§ **INSTRUCTIONS TO FOLLOW**: Reproduce the lines starting with the line that contains "Task: Select the AWS" and continuing through the line that contains "point(242,132)", swapping "crest" for "badge" and keeping everything else the same.

Records contained in a dataset:
--------------------
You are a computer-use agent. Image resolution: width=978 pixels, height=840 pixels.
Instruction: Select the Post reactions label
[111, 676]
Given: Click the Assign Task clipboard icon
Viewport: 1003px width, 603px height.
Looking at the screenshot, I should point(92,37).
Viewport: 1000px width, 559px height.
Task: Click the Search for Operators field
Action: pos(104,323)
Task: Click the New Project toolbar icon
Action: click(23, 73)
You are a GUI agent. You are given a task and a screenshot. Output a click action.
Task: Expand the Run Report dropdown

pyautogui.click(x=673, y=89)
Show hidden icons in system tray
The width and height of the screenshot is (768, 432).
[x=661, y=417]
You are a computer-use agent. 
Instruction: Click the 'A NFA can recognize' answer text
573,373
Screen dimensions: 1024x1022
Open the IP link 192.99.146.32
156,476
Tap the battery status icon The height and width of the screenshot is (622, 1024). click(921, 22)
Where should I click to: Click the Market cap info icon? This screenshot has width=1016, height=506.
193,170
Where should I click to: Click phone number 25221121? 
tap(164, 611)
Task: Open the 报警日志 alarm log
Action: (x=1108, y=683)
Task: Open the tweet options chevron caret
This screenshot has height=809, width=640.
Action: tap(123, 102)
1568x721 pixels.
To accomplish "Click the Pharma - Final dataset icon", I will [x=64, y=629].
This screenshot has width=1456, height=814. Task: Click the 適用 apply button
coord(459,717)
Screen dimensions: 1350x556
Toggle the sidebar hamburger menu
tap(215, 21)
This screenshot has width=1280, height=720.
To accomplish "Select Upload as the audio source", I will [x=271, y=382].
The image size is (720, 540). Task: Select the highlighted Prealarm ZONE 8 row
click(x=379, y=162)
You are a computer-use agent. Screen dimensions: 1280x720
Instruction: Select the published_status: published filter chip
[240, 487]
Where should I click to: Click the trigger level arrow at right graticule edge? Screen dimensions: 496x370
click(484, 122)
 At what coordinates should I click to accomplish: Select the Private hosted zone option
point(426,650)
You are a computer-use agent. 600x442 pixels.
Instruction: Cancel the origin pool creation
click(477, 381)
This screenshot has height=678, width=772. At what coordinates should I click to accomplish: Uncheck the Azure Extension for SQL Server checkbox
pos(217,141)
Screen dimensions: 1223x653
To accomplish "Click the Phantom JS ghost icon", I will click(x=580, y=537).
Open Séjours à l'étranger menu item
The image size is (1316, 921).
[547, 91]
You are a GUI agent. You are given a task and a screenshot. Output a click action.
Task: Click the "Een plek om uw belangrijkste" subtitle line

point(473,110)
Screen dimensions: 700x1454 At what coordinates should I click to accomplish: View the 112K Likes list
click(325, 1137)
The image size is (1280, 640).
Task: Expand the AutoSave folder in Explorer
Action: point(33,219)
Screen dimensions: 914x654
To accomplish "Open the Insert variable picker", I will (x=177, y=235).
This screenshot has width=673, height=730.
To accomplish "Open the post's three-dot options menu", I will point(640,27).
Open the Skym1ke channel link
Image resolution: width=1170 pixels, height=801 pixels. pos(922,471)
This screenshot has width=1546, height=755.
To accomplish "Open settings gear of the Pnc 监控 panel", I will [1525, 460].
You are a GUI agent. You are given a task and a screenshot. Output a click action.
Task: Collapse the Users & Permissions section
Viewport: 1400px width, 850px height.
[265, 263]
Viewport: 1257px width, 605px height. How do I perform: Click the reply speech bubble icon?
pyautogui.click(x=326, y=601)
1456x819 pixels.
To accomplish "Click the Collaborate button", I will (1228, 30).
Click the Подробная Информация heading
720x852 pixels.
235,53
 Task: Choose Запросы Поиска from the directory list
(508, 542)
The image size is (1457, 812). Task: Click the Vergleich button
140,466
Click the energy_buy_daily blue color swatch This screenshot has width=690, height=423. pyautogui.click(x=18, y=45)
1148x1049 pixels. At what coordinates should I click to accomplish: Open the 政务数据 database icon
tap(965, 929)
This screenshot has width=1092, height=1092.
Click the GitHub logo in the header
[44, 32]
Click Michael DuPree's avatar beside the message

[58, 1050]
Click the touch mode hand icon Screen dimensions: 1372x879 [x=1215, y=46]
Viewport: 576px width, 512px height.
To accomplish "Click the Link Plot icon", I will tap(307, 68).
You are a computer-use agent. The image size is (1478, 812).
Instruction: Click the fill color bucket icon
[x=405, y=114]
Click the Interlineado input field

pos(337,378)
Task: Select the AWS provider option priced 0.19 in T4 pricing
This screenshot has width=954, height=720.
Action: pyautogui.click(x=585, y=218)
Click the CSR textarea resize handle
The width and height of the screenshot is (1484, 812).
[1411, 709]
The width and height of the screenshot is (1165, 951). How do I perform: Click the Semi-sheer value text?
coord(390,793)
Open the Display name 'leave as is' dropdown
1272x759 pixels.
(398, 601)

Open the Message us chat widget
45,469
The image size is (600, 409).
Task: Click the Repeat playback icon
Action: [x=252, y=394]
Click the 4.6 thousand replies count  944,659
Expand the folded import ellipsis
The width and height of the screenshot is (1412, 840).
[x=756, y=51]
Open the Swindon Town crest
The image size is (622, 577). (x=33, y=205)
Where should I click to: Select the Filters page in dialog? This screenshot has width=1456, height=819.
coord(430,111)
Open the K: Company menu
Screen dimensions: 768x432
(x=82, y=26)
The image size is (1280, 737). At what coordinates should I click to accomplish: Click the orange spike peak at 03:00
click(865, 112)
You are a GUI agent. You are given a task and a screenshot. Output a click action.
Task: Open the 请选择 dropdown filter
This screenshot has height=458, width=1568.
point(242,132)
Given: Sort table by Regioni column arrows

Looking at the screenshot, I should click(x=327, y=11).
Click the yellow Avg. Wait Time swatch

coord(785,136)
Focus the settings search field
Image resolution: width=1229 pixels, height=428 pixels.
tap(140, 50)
--------------------
§ **COMPLETED EXERCISE**:
Task: Select the AWS provider option priced 0.19 in T4 pricing
This screenshot has width=954, height=720.
Action: pyautogui.click(x=585, y=218)
Click the CSR textarea resize handle
The width and height of the screenshot is (1484, 812).
[1411, 709]
The width and height of the screenshot is (1165, 951). How do I perform: Click the Semi-sheer value text?
coord(390,793)
Open the Display name 'leave as is' dropdown
1272x759 pixels.
(398, 601)

Open the Message us chat widget
45,469
The image size is (600, 409).
Task: Click the Repeat playback icon
Action: [x=252, y=394]
Click the 4.6 thousand replies count  944,659
Expand the folded import ellipsis
The width and height of the screenshot is (1412, 840).
[x=756, y=51]
Open the Swindon Town badge
The image size is (622, 577). (x=33, y=205)
Where should I click to: Select the Filters page in dialog? This screenshot has width=1456, height=819.
coord(430,111)
Open the K: Company menu
Screen dimensions: 768x432
(x=82, y=26)
The image size is (1280, 737). At what coordinates should I click to accomplish: Click the orange spike peak at 03:00
click(865, 112)
You are a GUI agent. You are given a task and a screenshot. Output a click action.
Task: Open the 请选择 dropdown filter
This screenshot has height=458, width=1568.
point(242,132)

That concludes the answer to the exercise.